= American String Teachers Association =

The American String Teachers Association (ASTA) is a professional organization for bowed string music teachers based in the United States. It is the largest organization in the U.S. for string teachers. ASTA serves teachers and students in all areas of stringed instruments from kindergarten to the collegiate level, private teachers, performers, institutions of higher learning and business partners serving all instruments, accessories, sheet music and more for the teachers, students and players of stringed instruments.

Another key goal of the association is providing learning opportunities to play bowed string instruments for the next generation of American students and to place those students into orchestras as they grow more proficient. Besides advocating for string instrument study at all age and proficiency levels in various frameworks, ASTA provides professional development, online and print resources for pedagogical content, scholarly publications, music advocate resources, student-level competitions and evaluation programs, a career center, community connections through state chapters, and other resources.

==History==
Originally two separate groups, ASTA and NSOA (National School Orchestra Association), the whole organization is now referred to as "ASTA". The organization is currently led by Dr. Rebecca MacLeod from University of North Carolina at Greensboro. The immediate past president is Dr. Kristen Pellegrino at University of Texas at San Antonio.
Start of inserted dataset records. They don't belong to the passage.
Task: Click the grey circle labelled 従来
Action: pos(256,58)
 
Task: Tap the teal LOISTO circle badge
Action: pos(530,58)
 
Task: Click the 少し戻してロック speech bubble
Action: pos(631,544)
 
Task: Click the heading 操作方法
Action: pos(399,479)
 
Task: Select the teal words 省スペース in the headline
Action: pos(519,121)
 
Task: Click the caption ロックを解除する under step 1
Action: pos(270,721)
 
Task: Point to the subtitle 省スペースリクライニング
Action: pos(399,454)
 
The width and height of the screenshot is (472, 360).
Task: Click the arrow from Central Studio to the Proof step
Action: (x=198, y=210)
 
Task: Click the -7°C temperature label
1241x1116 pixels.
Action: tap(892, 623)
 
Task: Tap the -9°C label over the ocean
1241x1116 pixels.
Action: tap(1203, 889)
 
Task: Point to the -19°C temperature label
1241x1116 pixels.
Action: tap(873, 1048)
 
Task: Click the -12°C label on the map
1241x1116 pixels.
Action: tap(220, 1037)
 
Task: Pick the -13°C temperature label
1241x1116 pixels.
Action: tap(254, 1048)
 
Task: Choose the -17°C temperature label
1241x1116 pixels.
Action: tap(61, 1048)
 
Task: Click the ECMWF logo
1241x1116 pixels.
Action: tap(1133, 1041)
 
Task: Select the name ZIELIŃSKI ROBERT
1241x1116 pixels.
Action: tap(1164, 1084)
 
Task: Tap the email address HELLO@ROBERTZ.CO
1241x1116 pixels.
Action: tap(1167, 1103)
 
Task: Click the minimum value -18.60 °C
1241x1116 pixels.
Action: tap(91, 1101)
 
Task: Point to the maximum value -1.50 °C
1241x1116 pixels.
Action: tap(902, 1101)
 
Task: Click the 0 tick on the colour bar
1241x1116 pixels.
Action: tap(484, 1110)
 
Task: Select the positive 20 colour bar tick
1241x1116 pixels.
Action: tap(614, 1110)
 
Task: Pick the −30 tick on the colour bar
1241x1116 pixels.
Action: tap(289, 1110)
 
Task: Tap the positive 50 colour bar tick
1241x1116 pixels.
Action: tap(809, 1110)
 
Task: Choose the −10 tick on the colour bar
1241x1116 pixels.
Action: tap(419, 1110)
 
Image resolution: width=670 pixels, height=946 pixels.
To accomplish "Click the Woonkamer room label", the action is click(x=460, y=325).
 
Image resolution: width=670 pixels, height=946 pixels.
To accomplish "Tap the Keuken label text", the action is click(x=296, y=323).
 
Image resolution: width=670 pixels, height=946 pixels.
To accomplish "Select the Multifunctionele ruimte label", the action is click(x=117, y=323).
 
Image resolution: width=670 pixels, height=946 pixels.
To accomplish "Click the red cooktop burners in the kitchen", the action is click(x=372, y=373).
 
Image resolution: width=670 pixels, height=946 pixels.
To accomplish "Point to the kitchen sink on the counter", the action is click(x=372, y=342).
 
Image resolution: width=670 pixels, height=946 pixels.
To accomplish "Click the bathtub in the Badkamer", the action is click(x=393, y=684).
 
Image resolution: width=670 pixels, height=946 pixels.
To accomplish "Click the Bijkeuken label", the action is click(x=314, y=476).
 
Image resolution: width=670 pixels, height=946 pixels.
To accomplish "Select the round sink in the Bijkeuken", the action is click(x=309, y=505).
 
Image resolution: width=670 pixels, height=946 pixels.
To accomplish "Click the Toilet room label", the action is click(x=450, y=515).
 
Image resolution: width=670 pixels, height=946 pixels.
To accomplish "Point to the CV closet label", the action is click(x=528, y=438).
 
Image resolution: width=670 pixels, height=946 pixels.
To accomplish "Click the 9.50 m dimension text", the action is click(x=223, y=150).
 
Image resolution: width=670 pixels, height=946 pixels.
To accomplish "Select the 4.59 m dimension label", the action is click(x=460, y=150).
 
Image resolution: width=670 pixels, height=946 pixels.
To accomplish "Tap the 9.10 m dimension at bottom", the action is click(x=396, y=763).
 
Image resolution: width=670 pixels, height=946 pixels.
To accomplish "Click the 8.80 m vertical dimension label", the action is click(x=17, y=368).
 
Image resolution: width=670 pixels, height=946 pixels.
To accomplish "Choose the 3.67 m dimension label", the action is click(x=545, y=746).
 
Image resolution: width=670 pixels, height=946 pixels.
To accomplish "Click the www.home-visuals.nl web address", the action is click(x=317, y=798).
==ASTA string curriculum==
In 2011, ASTA published its first national model curriculum intended to be used as one of the standards and benchmarks for Kindergarten–grade 12 strings and orchestra programs thanks to Stephen Benham. The curriculum can be used as a reference by teachers and can be presented to administrators and parents. It includes the teachings of Shinichi Suzuki, Paul Rolland, Kató Havas, and others, and is available in both print and electronic formats.

==National awards==
The following awards are given by ASTA:
- Artist Teacher Award is given to an artist/pedagogue of renowned stature from within North America.
- Elizabeth A. H. Green School Educator Award is given annually to a school string teacher with a current and distinguished career in a school orchestral setting.
- Isaac Stern International Award is given to an artist teacher whose identity need not be primarily within the American scene. (given periodically)
- Paul Rolland Lifetime Achievement Award is given to an individual of renowned stature whose identity need not be primarily with the American scene. (given periodically)
- Student Chapter Award is given to an ASTA student chapter for exemplary promotion of strings in and around the university community.
- Traugott Rohner Leadership in the Music Industry Award is given to a string industry leader whose identity is primarily from within North America. (given periodically)
- Orchestra Repertoire and Literature Award is given periodically at the discretion of the ASTA National Board and recognizes a composer or arranger who has made significant contributions to the orchestra literature (string and/or full) and/or pedagogical materials in service of string education.

==ASTA National Conference==
Each year, ASTA holds its national conference, the only national conference focused solely on strings and the string community.
- The National Orchestra Festival, held at the conference, features performances by orchestras from around the United States. The groups compete in three divisions: Middle School, High School, and Youth Orchestra. There is a Grand Champion for the Public School Division and one from the Private School/Youth Orchestra Division.

== National String Project Consortium ==
The String Projects began in 1948 to provide programs in universities for string-instrument instruction for young children. The first project was started at the University of Texas. Former ASTA President Robert Jesselson led an expansion to other universities, based on the model at the University of South Carolina, which included undergraduate students. These projects continued for decades and gained national attention. The National String Project Consortium (NSPC) was formed in 1998 to address the shortage of string-instrument teachers in public schools in the United States. By 2007, NSPC, having expanded to 24 sites, became independent from ASTA. It currently includes 35 string projects at universities around the United States.